=== Set problem ===
Copy out the lines verbatim, beginning at the line that contains "Pick the 'anger' radio button" and continuing through the last of the lines.

=== Dataset entries ===
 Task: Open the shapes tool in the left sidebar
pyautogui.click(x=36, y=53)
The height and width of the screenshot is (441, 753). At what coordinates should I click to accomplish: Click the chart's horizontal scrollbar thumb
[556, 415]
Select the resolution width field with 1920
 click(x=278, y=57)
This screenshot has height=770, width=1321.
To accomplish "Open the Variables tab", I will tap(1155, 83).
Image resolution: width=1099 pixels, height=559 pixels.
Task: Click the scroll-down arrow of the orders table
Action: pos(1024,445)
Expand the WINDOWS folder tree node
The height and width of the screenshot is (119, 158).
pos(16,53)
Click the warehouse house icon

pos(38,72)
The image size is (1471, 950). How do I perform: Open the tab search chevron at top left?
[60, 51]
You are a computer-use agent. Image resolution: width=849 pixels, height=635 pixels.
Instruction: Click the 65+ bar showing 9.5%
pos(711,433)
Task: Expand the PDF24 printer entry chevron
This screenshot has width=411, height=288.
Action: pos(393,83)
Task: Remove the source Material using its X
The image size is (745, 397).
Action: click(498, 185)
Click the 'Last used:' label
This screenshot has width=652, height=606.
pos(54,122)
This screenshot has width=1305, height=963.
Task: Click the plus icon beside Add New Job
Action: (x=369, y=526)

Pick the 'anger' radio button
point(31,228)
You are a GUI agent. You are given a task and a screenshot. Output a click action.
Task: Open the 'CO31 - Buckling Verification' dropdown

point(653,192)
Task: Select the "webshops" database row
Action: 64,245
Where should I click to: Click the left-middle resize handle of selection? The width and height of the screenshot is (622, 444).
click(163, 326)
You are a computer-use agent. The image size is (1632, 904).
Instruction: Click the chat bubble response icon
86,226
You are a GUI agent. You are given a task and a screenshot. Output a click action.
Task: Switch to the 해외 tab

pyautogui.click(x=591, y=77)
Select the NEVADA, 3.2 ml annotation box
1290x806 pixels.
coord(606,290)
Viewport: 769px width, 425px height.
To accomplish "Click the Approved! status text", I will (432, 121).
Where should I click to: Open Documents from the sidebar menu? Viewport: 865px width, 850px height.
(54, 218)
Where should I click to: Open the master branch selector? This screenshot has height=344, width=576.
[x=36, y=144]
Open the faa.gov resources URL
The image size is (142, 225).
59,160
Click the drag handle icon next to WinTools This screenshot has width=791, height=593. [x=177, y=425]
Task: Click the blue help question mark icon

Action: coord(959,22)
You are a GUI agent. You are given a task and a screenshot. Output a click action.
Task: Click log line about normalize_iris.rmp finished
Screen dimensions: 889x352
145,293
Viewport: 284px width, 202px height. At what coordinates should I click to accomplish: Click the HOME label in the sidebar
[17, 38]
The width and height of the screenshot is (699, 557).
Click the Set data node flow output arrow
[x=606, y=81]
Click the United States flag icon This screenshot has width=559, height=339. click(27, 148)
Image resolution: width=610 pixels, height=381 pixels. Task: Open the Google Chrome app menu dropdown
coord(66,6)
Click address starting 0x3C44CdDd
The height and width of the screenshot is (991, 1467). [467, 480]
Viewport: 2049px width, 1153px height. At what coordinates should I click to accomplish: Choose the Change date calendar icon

=== Exercise result ===
Pick the 'anger' radio button
point(31,228)
You are a GUI agent. You are given a task and a screenshot. Output a click action.
Task: Open the 'CO31 - Buckling Verification' dropdown

point(653,192)
Task: Select the "webshops" database row
Action: 64,245
Where should I click to: Click the left-middle resize handle of selection? The width and height of the screenshot is (622, 444).
click(163, 326)
You are a computer-use agent. The image size is (1632, 904).
Instruction: Click the chat bubble response icon
86,226
You are a GUI agent. You are given a task and a screenshot. Output a click action.
Task: Switch to the 해외 tab

pyautogui.click(x=591, y=77)
Select the NEVADA, 3.2 ml annotation box
1290x806 pixels.
coord(606,290)
Viewport: 769px width, 425px height.
To accomplish "Click the Approved! status text", I will (432, 121).
Where should I click to: Open Documents from the sidebar menu? Viewport: 865px width, 850px height.
(54, 218)
Where should I click to: Open the master branch selector? This screenshot has height=344, width=576.
[x=36, y=144]
Open the faa.gov resources URL
The image size is (142, 225).
59,160
Click the drag handle icon next to WinTools This screenshot has width=791, height=593. [x=177, y=425]
Task: Click the blue help question mark icon

Action: coord(959,22)
You are a GUI agent. You are given a task and a screenshot. Output a click action.
Task: Click log line about normalize_iris.rmp finished
Screen dimensions: 889x352
145,293
Viewport: 284px width, 202px height. At what coordinates should I click to accomplish: Click the HOME label in the sidebar
[17, 38]
The width and height of the screenshot is (699, 557).
Click the Set data node flow output arrow
[x=606, y=81]
Click the United States flag icon This screenshot has width=559, height=339. click(27, 148)
Image resolution: width=610 pixels, height=381 pixels. Task: Open the Google Chrome app menu dropdown
coord(66,6)
Click address starting 0x3C44CdDd
The height and width of the screenshot is (991, 1467). [467, 480]
Viewport: 2049px width, 1153px height. At what coordinates should I click to accomplish: Choose the Change date calendar icon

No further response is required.